:: Requirement ::
Copy only those lines which run from the line containing "Given: View the 17 Retweets list" to the end of the entries below, both inclusive, exactly as written and with no pictures.

:: Input for this task ::
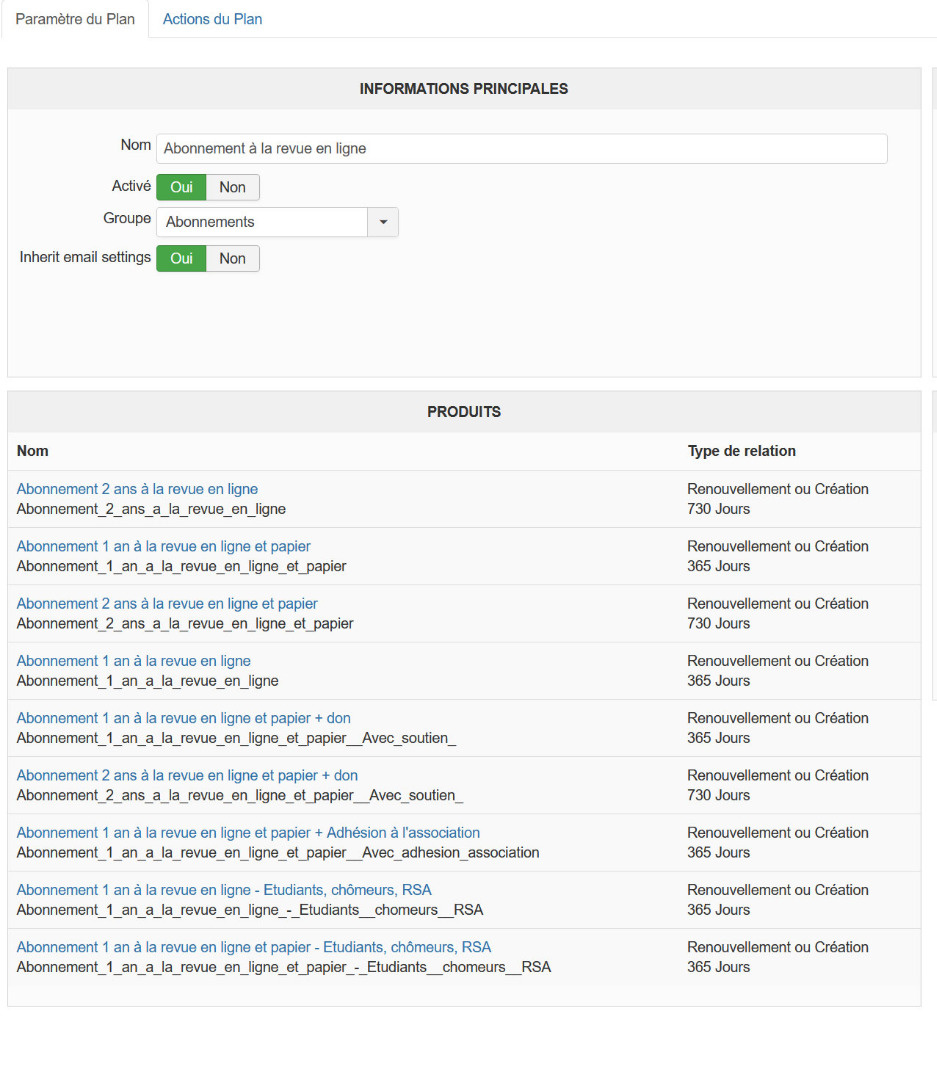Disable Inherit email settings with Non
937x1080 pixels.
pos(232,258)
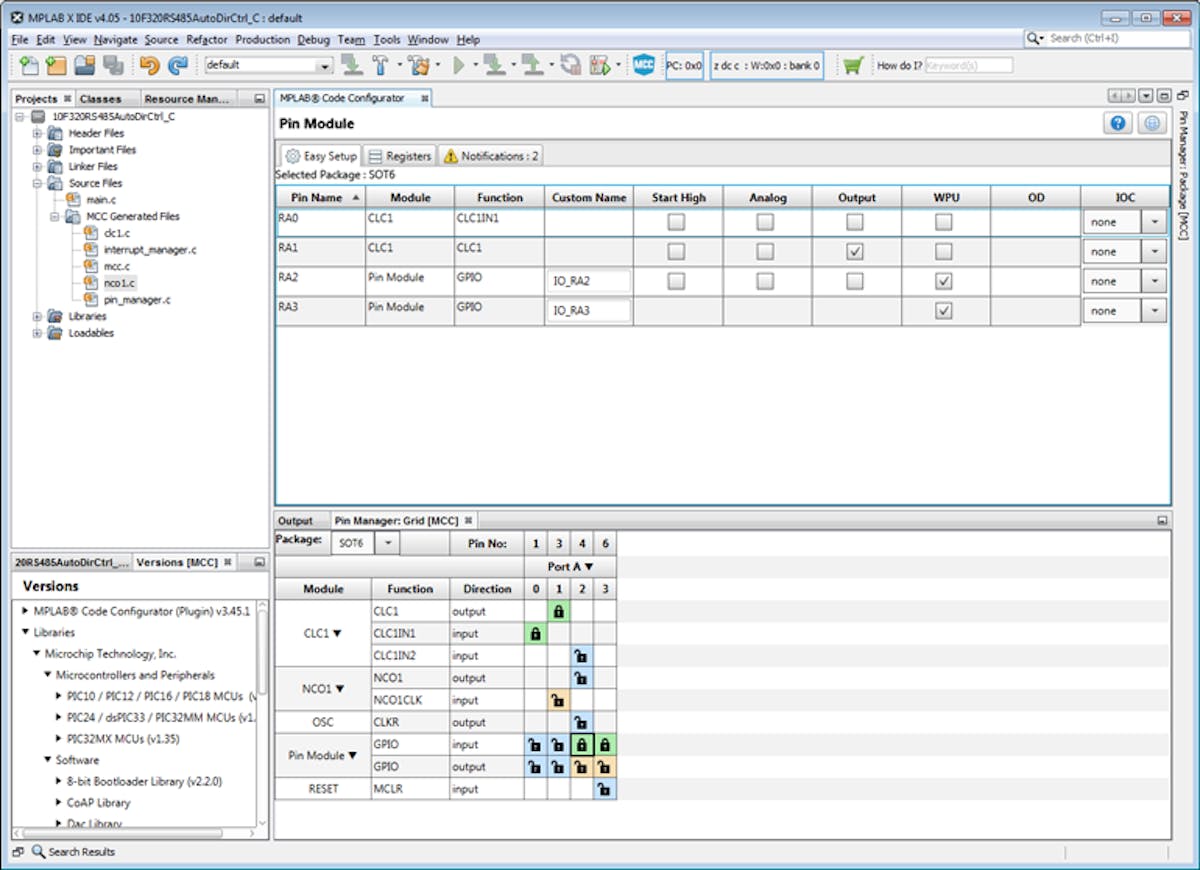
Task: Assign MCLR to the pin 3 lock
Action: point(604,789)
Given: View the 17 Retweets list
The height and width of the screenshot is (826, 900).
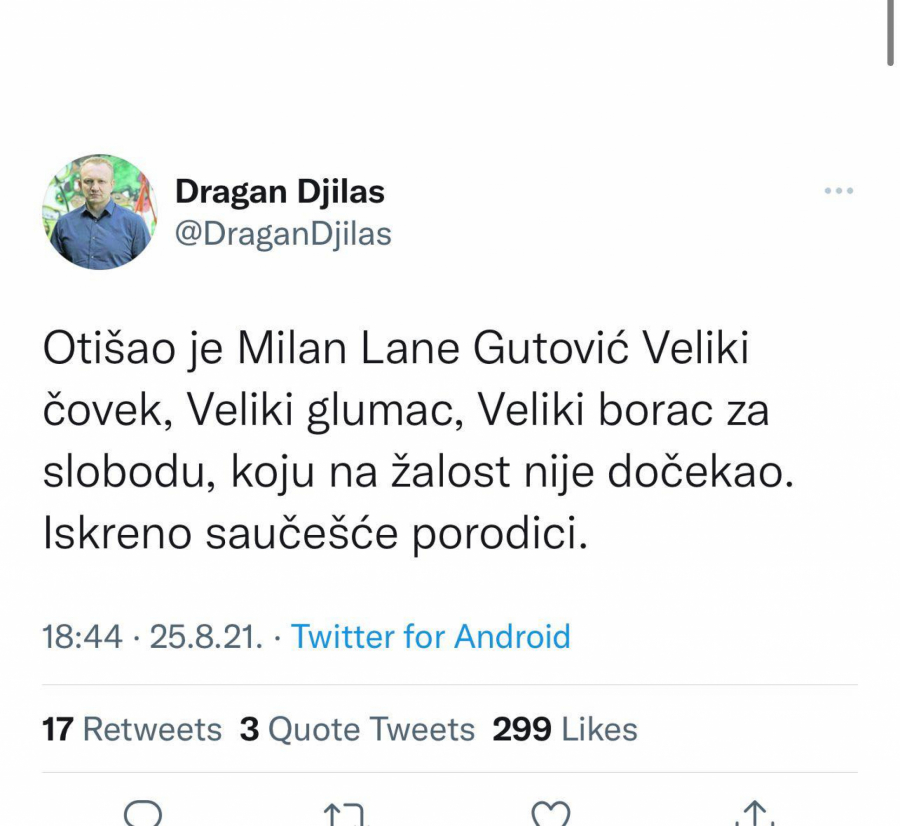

:: Task solution ::
Given: View the 17 Retweets list
The height and width of the screenshot is (826, 900).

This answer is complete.